Has Dexed improved since both OGS and EGS were reverse engineered?
It is a nice implementation of 6op FM synthesis compatible with DX SysEx dumps, but _i_ wouln't call it bit-perfect.
I believe that these days Dexed is the preferred environment for people who make presets that they're subsequently going to play on an actual DX7, it's that good.
For what it's worth, being "that good" is relatively easy for a DX7 compared to other synthesizers since it's a purely digital design and the algorithms (in the software, not FM sense) are pretty straightforward. It's not like emulating, say, an Ensoniq SQ-80, where you have to emulate analog filters which always involves a level of compromise and approximation.
I’d love to see one of these dexed-based devices designed with knobs to control the operators and envelopes. FM can create some gnarly sounds.
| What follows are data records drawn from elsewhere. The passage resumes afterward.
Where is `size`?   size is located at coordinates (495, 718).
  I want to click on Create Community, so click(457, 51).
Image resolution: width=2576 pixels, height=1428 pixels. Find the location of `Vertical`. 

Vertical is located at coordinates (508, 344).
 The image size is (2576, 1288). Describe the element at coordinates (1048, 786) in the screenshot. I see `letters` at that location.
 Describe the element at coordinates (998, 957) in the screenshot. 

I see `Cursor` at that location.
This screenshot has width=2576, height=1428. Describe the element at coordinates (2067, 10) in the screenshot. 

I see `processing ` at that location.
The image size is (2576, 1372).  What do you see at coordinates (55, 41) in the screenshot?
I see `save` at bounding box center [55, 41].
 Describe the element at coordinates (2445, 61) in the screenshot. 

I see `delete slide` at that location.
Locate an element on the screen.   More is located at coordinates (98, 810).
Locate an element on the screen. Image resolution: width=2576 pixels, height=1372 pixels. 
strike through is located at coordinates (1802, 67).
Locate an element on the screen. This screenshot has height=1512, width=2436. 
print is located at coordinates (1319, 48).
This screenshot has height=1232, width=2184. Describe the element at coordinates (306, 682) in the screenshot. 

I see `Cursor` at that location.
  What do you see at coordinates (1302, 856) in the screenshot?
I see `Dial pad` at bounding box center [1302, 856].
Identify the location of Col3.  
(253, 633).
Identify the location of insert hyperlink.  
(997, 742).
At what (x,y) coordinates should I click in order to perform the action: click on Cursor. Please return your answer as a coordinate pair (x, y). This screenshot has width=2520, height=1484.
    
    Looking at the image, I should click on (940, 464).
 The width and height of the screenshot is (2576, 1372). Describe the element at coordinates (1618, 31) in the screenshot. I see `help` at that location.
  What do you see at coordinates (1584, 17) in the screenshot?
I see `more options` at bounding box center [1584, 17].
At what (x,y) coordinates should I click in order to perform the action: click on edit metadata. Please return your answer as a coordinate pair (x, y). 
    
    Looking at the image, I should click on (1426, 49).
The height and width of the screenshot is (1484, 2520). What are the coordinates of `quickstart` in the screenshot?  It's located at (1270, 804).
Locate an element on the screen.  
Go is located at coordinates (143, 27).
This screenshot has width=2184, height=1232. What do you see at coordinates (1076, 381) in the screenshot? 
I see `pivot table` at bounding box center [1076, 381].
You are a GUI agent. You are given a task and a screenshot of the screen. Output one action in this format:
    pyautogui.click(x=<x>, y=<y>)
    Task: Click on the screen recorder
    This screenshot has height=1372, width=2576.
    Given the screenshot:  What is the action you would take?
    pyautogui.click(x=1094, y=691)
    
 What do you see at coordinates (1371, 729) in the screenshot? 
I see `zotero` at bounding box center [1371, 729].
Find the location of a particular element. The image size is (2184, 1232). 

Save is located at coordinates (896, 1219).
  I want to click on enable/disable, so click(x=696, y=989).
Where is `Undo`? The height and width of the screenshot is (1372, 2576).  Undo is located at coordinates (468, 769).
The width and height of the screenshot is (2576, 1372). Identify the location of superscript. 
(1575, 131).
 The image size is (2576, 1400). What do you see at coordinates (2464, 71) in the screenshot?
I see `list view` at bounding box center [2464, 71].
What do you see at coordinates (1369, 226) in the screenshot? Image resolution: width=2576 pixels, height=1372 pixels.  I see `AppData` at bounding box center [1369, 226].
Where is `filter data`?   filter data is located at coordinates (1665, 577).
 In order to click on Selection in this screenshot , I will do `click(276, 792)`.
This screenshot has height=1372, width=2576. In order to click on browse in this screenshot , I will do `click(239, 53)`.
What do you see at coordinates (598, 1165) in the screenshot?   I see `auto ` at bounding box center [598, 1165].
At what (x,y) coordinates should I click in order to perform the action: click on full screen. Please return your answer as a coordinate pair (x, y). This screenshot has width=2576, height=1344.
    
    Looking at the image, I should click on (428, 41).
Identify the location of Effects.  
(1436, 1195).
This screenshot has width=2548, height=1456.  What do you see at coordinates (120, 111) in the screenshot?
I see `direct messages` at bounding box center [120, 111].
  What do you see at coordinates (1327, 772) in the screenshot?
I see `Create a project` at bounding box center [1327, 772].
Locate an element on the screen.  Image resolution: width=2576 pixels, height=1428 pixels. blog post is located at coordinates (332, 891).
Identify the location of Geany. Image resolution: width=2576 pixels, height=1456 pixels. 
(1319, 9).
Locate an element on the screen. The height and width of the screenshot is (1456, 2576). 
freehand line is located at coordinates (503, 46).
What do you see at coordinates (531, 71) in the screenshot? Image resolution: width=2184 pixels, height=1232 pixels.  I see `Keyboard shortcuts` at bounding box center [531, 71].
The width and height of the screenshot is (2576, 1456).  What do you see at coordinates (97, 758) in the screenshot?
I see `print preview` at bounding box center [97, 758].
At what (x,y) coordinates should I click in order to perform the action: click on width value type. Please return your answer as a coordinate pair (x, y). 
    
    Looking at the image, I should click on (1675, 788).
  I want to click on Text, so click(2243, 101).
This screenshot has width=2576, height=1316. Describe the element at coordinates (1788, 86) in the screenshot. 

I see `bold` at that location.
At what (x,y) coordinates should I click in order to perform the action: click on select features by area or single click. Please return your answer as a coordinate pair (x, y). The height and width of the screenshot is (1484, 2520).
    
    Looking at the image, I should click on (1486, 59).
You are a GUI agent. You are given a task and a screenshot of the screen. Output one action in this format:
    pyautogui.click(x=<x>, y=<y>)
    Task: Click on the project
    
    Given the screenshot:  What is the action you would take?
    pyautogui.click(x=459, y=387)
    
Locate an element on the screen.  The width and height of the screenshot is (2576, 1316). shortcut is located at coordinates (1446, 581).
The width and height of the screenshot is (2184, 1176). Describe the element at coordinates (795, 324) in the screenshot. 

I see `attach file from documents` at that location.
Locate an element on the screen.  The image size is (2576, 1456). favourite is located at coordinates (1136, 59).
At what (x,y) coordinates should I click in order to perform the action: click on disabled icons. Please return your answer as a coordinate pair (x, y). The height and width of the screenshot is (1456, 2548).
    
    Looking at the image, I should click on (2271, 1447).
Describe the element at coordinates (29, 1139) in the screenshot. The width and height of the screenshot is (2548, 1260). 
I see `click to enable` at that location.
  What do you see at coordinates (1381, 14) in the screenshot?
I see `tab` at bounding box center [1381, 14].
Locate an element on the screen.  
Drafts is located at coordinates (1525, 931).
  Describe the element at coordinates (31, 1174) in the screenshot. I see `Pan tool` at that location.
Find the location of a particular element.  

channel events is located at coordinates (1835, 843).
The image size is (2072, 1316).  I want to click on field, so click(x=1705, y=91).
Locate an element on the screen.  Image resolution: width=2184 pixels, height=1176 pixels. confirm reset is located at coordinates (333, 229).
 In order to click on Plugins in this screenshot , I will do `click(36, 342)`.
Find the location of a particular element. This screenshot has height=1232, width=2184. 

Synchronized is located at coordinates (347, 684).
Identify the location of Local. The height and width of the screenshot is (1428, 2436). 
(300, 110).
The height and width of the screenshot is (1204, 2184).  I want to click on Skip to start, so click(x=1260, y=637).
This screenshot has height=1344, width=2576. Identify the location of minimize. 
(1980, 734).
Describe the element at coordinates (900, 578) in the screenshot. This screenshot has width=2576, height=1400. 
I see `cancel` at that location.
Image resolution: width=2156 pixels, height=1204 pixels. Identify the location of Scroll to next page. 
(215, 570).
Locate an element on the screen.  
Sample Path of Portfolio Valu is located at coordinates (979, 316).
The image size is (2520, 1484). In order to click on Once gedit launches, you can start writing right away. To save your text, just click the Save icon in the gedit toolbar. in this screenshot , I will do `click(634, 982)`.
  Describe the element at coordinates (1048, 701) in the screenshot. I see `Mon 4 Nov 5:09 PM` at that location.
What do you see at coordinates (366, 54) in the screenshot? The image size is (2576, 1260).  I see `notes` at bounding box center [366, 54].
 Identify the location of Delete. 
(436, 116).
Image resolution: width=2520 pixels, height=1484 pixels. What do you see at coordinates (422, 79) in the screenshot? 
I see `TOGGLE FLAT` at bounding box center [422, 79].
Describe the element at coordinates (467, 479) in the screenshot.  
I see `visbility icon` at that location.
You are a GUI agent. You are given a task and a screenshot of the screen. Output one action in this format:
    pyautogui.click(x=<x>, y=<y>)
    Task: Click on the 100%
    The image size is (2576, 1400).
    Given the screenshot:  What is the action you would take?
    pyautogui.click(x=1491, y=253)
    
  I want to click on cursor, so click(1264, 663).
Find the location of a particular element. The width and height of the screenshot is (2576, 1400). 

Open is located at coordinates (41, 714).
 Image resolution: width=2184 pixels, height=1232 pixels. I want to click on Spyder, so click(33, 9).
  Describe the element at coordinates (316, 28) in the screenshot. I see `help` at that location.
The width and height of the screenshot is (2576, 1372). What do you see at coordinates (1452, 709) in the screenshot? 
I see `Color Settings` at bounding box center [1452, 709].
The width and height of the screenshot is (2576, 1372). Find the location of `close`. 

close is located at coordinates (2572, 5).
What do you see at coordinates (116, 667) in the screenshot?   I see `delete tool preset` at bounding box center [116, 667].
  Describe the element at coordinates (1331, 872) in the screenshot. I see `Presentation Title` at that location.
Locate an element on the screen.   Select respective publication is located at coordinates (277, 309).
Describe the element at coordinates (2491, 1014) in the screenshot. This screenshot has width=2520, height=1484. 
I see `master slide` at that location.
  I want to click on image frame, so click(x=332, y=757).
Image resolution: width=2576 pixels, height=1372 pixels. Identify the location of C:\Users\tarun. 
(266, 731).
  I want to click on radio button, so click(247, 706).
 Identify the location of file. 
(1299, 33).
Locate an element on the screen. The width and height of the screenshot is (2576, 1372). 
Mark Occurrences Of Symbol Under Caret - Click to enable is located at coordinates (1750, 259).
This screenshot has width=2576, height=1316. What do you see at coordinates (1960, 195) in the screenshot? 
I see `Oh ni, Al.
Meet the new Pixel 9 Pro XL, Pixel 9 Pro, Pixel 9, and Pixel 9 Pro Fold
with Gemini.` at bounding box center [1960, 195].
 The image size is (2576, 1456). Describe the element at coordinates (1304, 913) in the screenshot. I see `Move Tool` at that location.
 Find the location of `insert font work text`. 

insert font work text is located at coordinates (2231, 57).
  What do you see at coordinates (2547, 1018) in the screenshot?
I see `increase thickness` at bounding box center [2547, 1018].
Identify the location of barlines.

There are a few VST plugins (thinking of Plogue’s OPS7 and Reason’s Algorithm in particular) that can do this and I think you have a lot of control with the Korg Opsix but I don’t know if a Dexed/miniDexed design that does that.
I think the RX5 is an awesome drum machine. Made me see the value in old flagship instruments. The design logic is robust and nothing in the workflow lags.
Some things I buy more than once. I buy it. Don’t use it. Sell it.
Then find myself with the same problem and go through the same research and come to the same conclusion.
The net costs are just rent in my mind. Or the difference between getting a great deal and paying more than I might have. Or just money I spent on my hobby.